Texte cité:
Trump à Erdogan: « Ne jouez  pas  au dur ! Ne faites  pas l’idiot! »

mis à jour le Jeudi 17 octobre 2019 à 14h30

lemonde.fr  | Gilles Paris (Washington, correspondant) | Le 17/10/2019

La guerre en Syrie, miroir de la présidence de Donald Trump

Le ton de la lettre du président américain à son homologue turc est un nouvel exemple de sa désinvolture sur le conflit syrien

Désinvolture, reprise à son compte de la propagande étrangère, missive stupéfiante à un homologue, insultes contre son opposition : la crise syrienne a continué d’agir, mercredi 16 octobre, comme un puissant révélateur de la présidence de Donald Trump.

Depuis sa conversation téléphonique avec le président turc Recep Tayyip Erdogan, le 6 octobre, suivie par un communiqué dans lequel la Maison Blanche prenait acte de la volonté d’Ankara de lancer une offensive contre les alliés kurdes syriens de Washington, l’administration américaine tente de convaincre qu’elle ne lui a jamais donné le moindre feu vert, tout en défendant le principe du retrait.

Donald Trump n’a cessé de prendre ses distances, mercredi, avec la crise à laquelle il a contribué. Commentant l’éventualité d’un affrontement entre les Turcs et le régime syrien vers lequel les Kurdes se sont tournés après l’abandon américain, il a ironisé : « Ils ont beaucoup de sable là-bas. Donc, ils peuvent jouer avec beaucoup de sable. » « Si la Turquie pénètre en Syrie, c’est une affaire entre la Turquie et la Syrie, ce n’est pas une affaire entre la Turquie et les Etats-Unis comme beaucoup de gens stupides voudraient vous le faire croire », a-t-il précisé. « Les Kurdes sont beaucoup plus en sécurité en ce moment, mais ils savent comment se battre. Et ce ne sont pas des anges. Ce ne sont pas des anges, si vous regardez bien », a-t-il assuré à propos des anciens alliés de Washington, alors qu’il recevait le président italien Sergio Mattarella.

Donald Trump n’a pas épargné les faits. « Nous étions censés rester en Syrie pendant un mois. C’était il y a dix ans », a-t-il affirmé alors que l’intervention américaine contre l’organisation Etat islamique (EI) en Syrie, initialement limitée à des frappes aériennes, n’a débuté qu’à l’automne 2014. Il a aussi accusé les Kurdes syriens d’avoir volontairement « laissé partir » des djihadistes retenus prisonniers après le début de l’offensive turque. « Ils ont ouvert quelques portes pour nous faire apparaître comme aussi mauvais que possible », a-t-il assuré alors qu’aucun élément ne semble l’attester.

Travaux écrits:
A. D'après l'article, quel chef d'État Donald Trump recevait-il lorsqu'il a affirmé que les Kurdes « ne sont pas des anges » ?
B. Relevez toutes les personnes nommées dans l'article.
C. Reformulez plus brièvement le paragraphe de l'article qui commence par « Depuis sa conversation téléphonique », en conservant ses faits essentiels.

Données
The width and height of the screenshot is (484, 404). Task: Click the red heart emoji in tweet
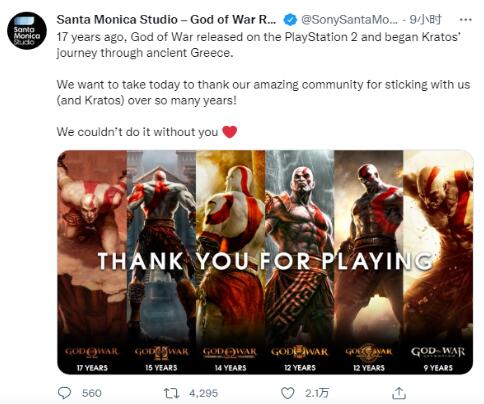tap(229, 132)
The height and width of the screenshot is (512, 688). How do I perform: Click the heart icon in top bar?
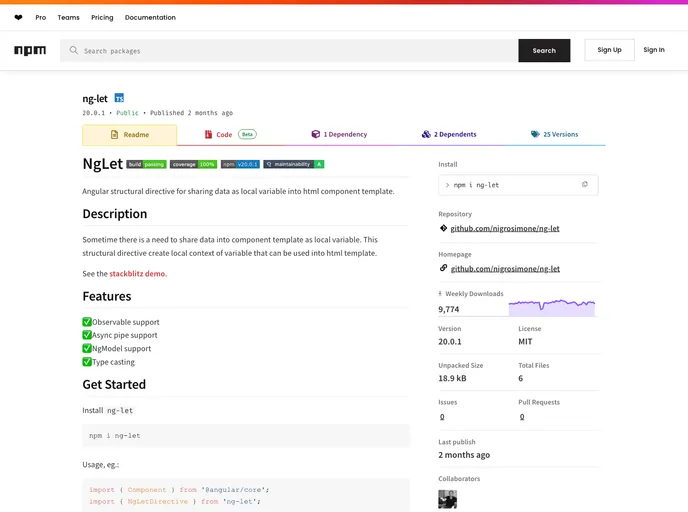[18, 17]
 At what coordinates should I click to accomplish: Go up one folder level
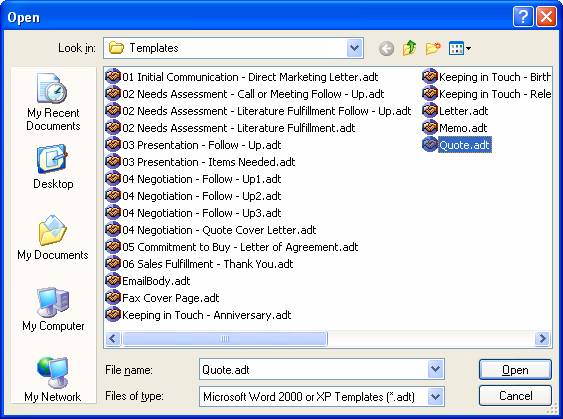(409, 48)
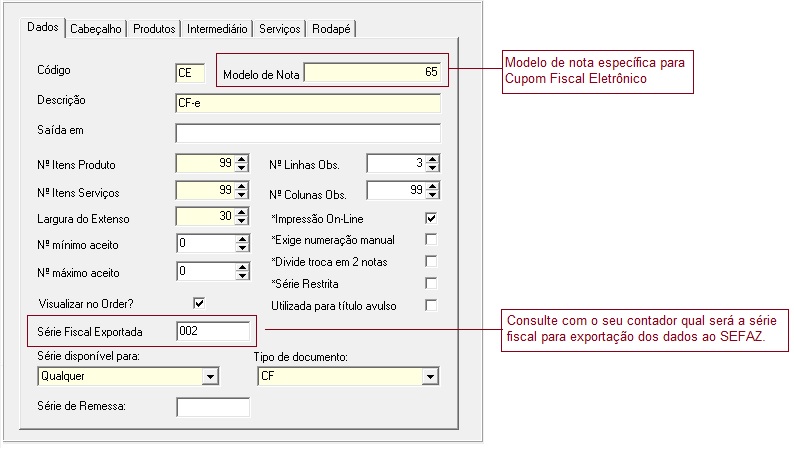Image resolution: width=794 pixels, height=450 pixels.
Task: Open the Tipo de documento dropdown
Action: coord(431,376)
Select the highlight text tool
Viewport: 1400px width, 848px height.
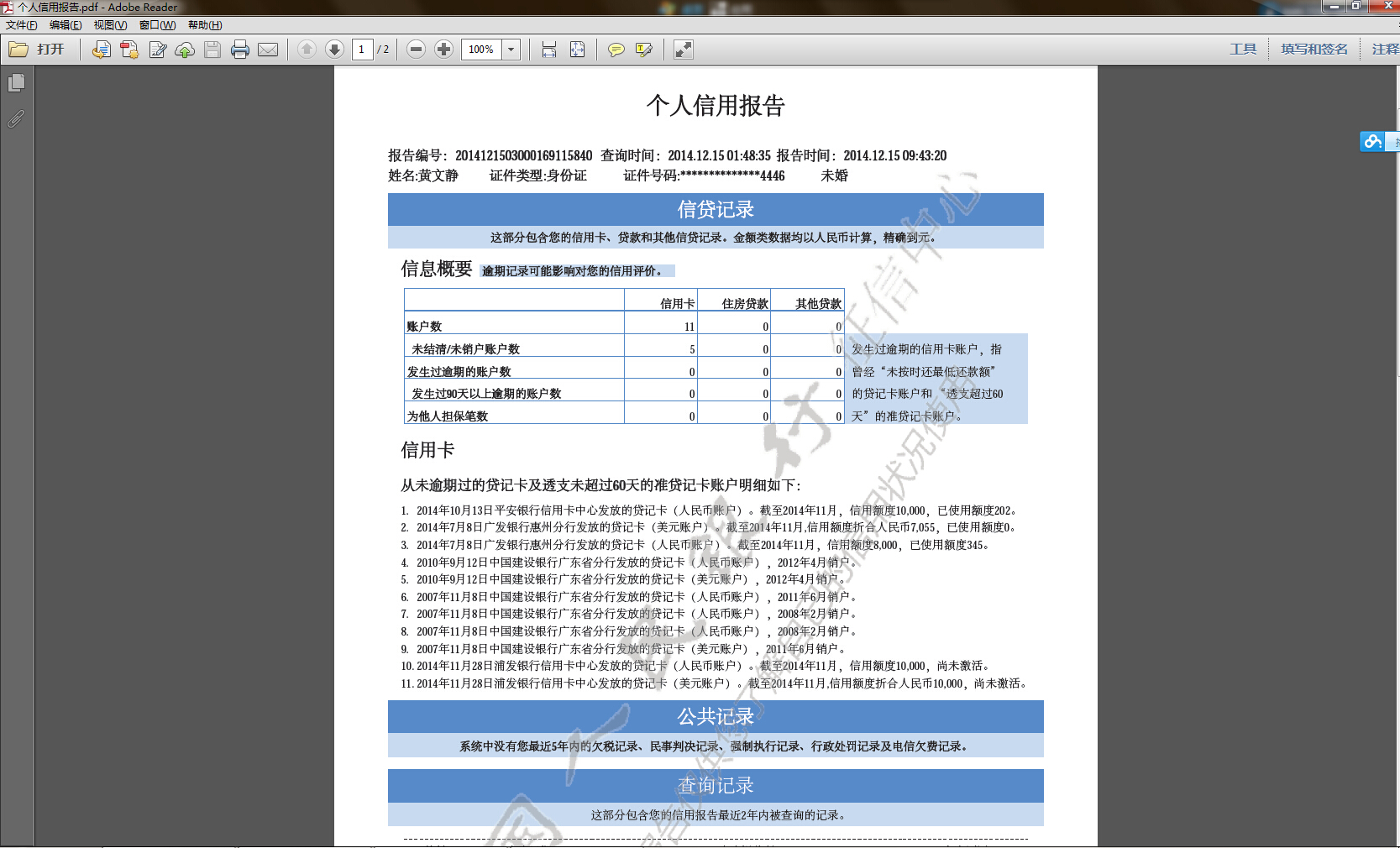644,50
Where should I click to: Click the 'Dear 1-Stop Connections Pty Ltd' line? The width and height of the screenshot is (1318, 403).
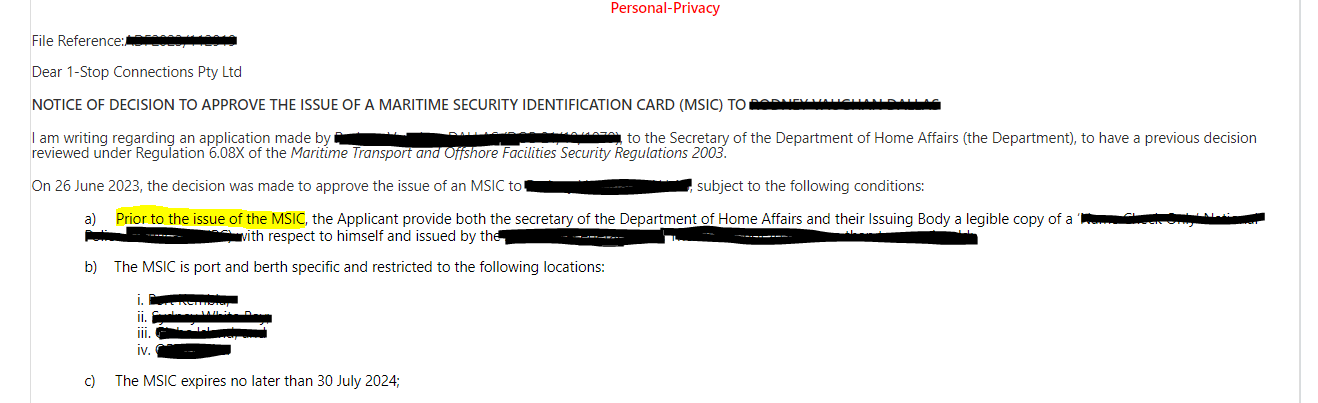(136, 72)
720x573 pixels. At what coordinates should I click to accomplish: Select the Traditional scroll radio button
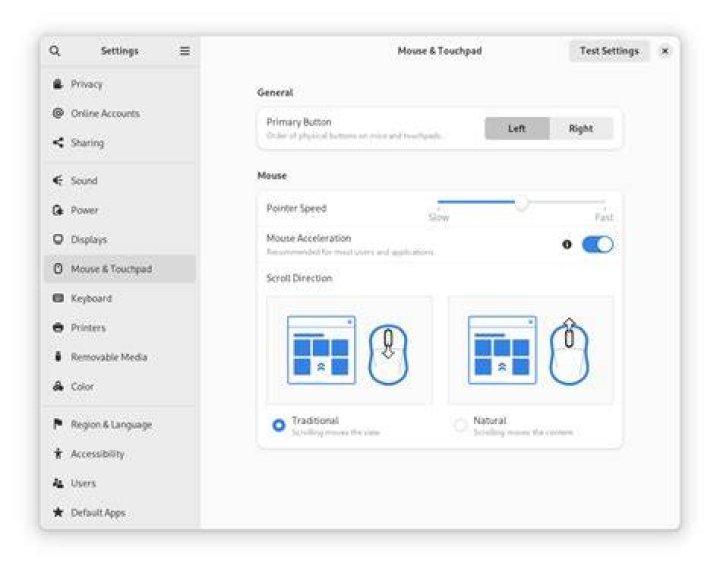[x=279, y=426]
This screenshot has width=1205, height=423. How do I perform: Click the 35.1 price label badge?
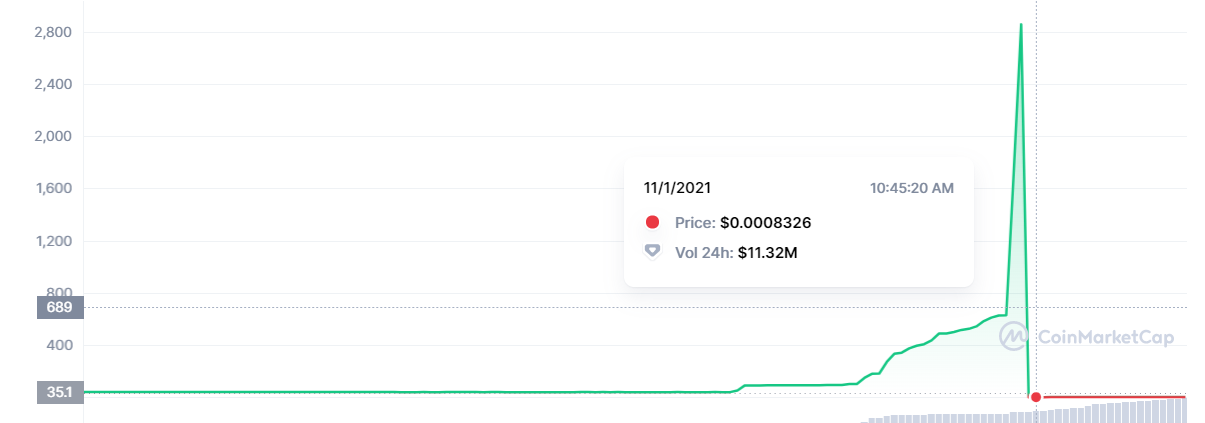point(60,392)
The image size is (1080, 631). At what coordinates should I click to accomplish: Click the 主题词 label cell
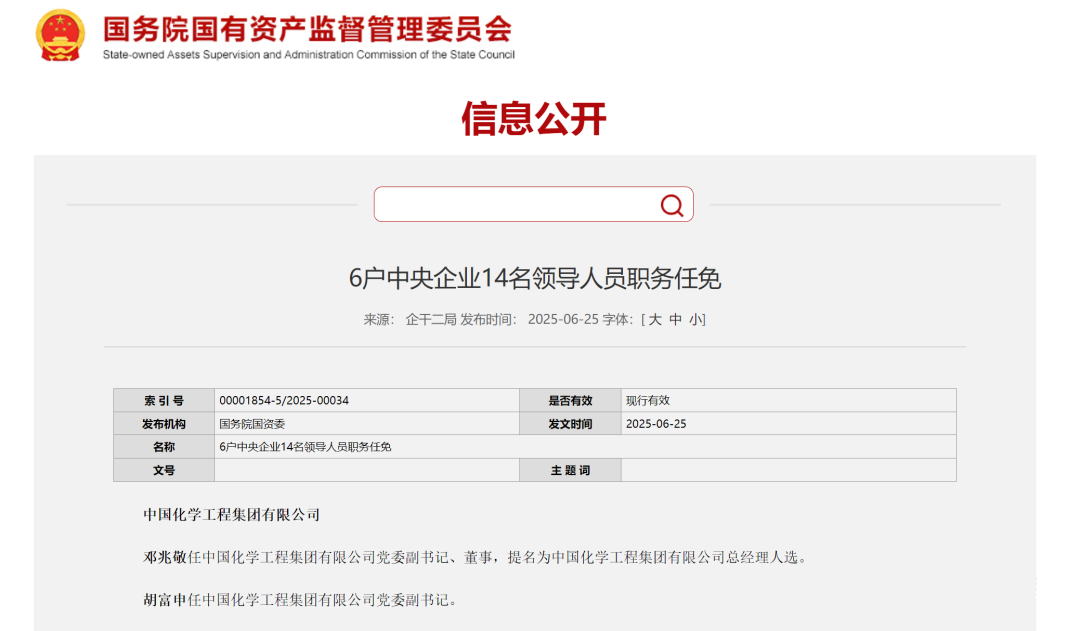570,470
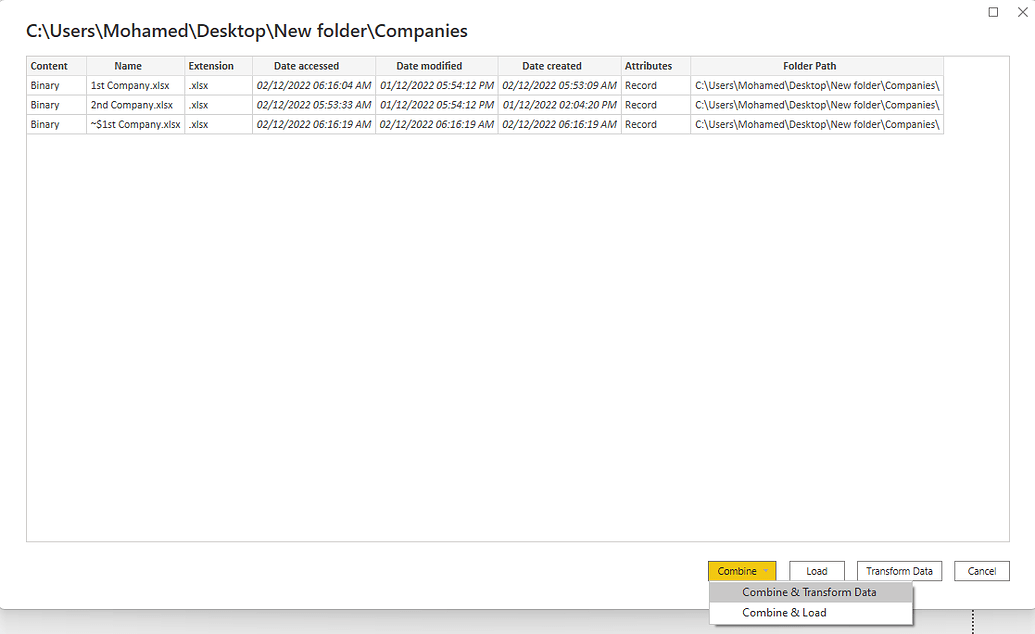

Solutions détaillées:
A. Il recevait le président italien Sergio Mattarella.

B.
- Donald Trump
- Recep Tayyip Erdogan
- Sergio Mattarella
- Gilles Paris

C. Le 6 octobre, Donald Trump a eu un entretien téléphonique avec Recep Tayyip Erdogan. Un communiqué de la Maison Blanche a ensuite pris acte de la volonté d'Ankara d'attaquer les alliés kurdes syriens de Washington. Depuis, l'administration américaine soutient n'avoir jamais donné de feu vert, tout en défendant le principe du retrait.